Chernoby funciona a dos niveles de una forma espectacular: por un lado, en su vertiente puramente narrativa, gracias a un reparto de hormigón armado encabezado por el citado Harris y apuntalado por figurones como Stellan Skarsgard o Emily Watson, siguiendo la escritura de Craig Mazin, que hasta ahora solo había hecho comedias de medio pelo y que ya puede mirar por encima del hombro a cualquier showrunner de la última década. La otra es como despiadado retrato de la bajeza del cacique: aunque su imitación de avestruz provoque una verdadera matanza, este no despega la cabeza de las entrañas de la tierra.
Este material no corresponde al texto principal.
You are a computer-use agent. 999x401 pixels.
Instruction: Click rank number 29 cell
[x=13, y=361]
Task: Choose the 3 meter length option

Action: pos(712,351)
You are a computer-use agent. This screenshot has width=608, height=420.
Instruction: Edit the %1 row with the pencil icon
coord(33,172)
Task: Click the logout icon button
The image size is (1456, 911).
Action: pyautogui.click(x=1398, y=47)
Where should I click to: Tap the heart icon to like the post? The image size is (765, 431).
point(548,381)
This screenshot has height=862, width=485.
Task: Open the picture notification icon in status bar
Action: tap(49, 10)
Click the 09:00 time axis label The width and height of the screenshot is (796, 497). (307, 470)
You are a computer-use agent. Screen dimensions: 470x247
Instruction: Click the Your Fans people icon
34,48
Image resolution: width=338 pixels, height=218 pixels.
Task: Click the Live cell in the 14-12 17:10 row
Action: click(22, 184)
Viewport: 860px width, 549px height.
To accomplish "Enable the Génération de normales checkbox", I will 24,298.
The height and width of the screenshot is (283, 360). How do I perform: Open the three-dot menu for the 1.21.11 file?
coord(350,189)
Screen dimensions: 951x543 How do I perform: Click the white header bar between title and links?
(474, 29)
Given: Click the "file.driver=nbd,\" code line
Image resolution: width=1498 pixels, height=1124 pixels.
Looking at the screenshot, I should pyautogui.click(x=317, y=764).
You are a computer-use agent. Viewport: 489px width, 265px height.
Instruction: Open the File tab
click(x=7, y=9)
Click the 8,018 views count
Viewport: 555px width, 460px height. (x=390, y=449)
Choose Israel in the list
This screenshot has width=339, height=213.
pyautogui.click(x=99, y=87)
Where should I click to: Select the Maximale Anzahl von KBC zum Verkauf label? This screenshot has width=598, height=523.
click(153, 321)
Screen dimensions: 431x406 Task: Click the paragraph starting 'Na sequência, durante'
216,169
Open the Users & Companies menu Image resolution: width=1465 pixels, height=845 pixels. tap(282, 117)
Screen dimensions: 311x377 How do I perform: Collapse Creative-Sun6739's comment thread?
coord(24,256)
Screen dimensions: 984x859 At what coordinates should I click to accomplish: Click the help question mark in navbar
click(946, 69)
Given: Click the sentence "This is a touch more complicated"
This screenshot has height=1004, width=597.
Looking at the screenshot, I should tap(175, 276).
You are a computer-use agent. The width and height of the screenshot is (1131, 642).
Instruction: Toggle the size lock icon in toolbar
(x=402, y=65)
«Yo soy una física nuclear y usted trabajaba en una fábrica de zapatos», le dice el personaje de Emily Watson al desgraciado que debería oprimir el botón de alarma. «Sí, yo trabajaba en una fábrica de zapatos, pero ahora mando sobre los trabajadores del mundo», le contesta el gerifalte. Y es que si de algo sirve Chernobyl es para corroborar, con un simple vistazo a las noticias, que nada ha cambiado. Que cien Chernobyl no cambiarían ni un miligramo de la condición humana. La condición que nos conduce a la inevitable conclusión de que 100.000 muertos no son nada si nuestro culo queda bien resguardado de la lluvia. Que sobrevivir a cualquier coste es aceptable, porque al fin y al cabo uno mismo debe ser siempre la prioridad. Pasemos ese sagrado conocimiento de generación en generación, hasta que el último humano sea borrado de la faz de la Tierra.

Si eso no funciona, solo hay que esgrimir el clásico «yo me limitaba a seguir ordenes». Y aquí paz, y después gloria.